Christopher C K Ho, Seng Fah Tong, Wah Yun Low, Chirk Jenn Ng, Ee Ming Khoo, Verna K M Lee, Zulkifli Md Zainuddin, Hui Meng Tan
BJU International 2012, 110 (2): 260-5
22093057

UNLABELLED: Study Type - Therapy (RCT). Level of Evidence 1b. What's known on the subject? and What does the study add? Testosterone deficiency syndrome can be treated with testosterone replacement in the form of injectable, transdermal, buccal and oral preparations. Long-acting i.m. testosterone undecanoate 1000 mg, which is given at 10-14 week intervals, has been shown to be adequate for sustaining normal testosterone levels in hypogonadal men. This study confirms that long-acting i.m. testosterone undecanoate is effective in improving the health-related quality of life in men with testosterone deficiency syndrome as assessed by the improvement in the Aging Male Symptoms scale. Testosterone treatment can be indicated in men who have poor health-related quality of life resulting from testosterone deficiency syndrome.

OBJECTIVE: • To evaluate the effect of i.m. injection of testosterone undecanoate 1000 mg over 12 months on the Aging Male Symptom (AMS) scale scores in men with testosterone deficiency syndrome (TDS).

PATIENTS AND METHODS: • A total of 120 men >40 years old with TDS (total testosterone < 12 nmol/L and total AMS scores ≥ 27) were randomized into i.m. injection of either placebo or testosterone undecanoate 1000 mg. • In all, 56 and 58 participants from the active treatment and placebo groups, respectively completed the study. • An i.m. injection of either placebo or testosterone undecanoate 1000 mg was given at weeks 0, 6, 18, 30 and 48. • Self-administered AMS questionnaires were completed at weeks 0, week 18 and week 48.
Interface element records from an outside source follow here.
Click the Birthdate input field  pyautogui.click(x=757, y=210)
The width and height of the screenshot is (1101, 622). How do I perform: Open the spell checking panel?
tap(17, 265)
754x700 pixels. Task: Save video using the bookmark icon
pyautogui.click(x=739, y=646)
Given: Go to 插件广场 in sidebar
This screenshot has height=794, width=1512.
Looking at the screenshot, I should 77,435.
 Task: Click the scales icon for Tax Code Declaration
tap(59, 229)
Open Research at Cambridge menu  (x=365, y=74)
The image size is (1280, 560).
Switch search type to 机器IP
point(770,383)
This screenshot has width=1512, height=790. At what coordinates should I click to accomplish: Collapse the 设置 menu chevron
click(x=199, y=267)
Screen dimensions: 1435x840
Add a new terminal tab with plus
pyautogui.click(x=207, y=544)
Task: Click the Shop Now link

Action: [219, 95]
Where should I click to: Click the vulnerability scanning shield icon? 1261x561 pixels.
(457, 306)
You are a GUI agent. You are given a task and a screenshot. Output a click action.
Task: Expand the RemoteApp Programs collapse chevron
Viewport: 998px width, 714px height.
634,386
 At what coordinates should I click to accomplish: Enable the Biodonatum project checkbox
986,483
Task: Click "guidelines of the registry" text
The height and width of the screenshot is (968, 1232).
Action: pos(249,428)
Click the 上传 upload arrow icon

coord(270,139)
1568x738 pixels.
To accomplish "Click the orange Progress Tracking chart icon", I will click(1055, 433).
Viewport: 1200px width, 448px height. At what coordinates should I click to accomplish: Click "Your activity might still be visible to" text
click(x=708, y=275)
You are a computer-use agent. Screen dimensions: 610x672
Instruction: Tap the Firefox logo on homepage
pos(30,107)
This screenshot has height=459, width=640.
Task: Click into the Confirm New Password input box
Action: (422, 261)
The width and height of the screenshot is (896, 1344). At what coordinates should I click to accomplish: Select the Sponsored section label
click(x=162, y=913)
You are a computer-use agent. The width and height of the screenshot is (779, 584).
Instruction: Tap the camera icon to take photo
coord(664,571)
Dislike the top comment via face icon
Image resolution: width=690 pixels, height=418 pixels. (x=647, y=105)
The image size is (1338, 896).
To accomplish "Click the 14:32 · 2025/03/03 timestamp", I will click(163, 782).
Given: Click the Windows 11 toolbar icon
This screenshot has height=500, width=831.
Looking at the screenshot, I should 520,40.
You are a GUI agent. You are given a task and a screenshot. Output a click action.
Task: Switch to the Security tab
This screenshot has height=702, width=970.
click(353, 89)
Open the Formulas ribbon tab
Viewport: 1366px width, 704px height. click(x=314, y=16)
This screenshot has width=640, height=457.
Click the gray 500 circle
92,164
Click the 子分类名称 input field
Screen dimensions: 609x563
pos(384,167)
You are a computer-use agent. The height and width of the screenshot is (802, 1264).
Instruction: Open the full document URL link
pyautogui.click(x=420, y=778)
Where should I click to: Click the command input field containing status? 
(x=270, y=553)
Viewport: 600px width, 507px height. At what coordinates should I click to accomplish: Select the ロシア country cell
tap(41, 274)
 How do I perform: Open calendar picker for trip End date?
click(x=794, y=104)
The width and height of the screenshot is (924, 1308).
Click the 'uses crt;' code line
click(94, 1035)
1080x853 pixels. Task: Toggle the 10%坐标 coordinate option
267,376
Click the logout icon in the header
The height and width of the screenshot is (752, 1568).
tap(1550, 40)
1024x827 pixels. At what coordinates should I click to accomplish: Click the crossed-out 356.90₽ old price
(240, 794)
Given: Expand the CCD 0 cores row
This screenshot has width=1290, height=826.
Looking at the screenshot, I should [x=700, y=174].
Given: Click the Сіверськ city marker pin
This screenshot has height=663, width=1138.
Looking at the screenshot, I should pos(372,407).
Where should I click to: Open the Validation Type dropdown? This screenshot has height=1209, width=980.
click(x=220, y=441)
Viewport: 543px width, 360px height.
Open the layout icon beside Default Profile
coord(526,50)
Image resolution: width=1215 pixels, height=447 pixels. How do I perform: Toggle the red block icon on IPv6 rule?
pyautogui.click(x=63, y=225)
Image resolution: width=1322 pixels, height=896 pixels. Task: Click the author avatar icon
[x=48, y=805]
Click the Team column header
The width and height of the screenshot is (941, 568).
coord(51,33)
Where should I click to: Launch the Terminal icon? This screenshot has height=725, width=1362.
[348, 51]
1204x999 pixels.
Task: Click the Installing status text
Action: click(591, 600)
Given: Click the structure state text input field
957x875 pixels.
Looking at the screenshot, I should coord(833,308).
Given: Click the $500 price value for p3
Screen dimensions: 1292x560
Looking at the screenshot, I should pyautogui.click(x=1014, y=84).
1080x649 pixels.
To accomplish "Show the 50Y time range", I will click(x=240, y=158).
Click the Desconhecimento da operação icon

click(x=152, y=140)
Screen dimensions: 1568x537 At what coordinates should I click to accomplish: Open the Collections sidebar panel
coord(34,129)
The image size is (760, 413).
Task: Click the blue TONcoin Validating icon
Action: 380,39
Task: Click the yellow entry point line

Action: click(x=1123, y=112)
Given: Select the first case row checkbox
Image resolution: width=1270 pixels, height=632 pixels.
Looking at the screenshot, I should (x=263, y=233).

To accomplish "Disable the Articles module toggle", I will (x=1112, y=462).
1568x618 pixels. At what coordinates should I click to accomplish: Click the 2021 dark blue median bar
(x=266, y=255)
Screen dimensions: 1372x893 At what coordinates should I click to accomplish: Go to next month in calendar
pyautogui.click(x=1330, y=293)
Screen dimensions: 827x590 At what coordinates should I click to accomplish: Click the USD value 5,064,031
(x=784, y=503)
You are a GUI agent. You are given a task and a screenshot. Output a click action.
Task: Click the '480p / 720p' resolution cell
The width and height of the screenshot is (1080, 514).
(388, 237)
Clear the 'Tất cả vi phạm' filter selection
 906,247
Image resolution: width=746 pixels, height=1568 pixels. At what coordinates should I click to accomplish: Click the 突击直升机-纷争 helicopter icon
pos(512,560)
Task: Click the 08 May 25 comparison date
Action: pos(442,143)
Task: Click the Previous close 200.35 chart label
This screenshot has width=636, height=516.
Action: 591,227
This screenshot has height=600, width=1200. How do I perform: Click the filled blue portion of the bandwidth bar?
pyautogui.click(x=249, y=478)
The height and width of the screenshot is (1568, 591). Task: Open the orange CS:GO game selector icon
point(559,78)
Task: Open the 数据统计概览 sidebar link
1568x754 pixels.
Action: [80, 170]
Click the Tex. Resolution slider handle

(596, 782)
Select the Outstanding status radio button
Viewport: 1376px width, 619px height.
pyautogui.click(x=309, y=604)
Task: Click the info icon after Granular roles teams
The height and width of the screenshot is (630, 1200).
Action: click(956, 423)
RESULTS: • Improvement in the total AMS score was significantly greater in the treatment group than in the placebo group (F: 4.576, P= 0.017) over the 48-week period. • The mean (sd) total AMS score was 38.46 (11.85) at baseline and 33.59 (1.69) at 48 weeks for the placebo group, and 41.73 (12.73) at baseline and 32.61 (9.67) at 48 weeks for the treatment group. • The mean change in the total AMS score was -12.6% in the placebo group and -21.9% in the treatment group. • The mean psychological and somatovegetative domain scores decreased significantly more in the treatment group than in the placebo group (-2.8 vs -1.2, P= 0.03; and -3.2 vs -1.8, P= 0.016). • The difference in change between the randomized groups for the sexual domain scores followed the same trend, though the difference was not significant.

CONCLUSION: • Long-acting testosterone is effective in improving health-related quality of life as assessed by the AMS scale in men with TDS.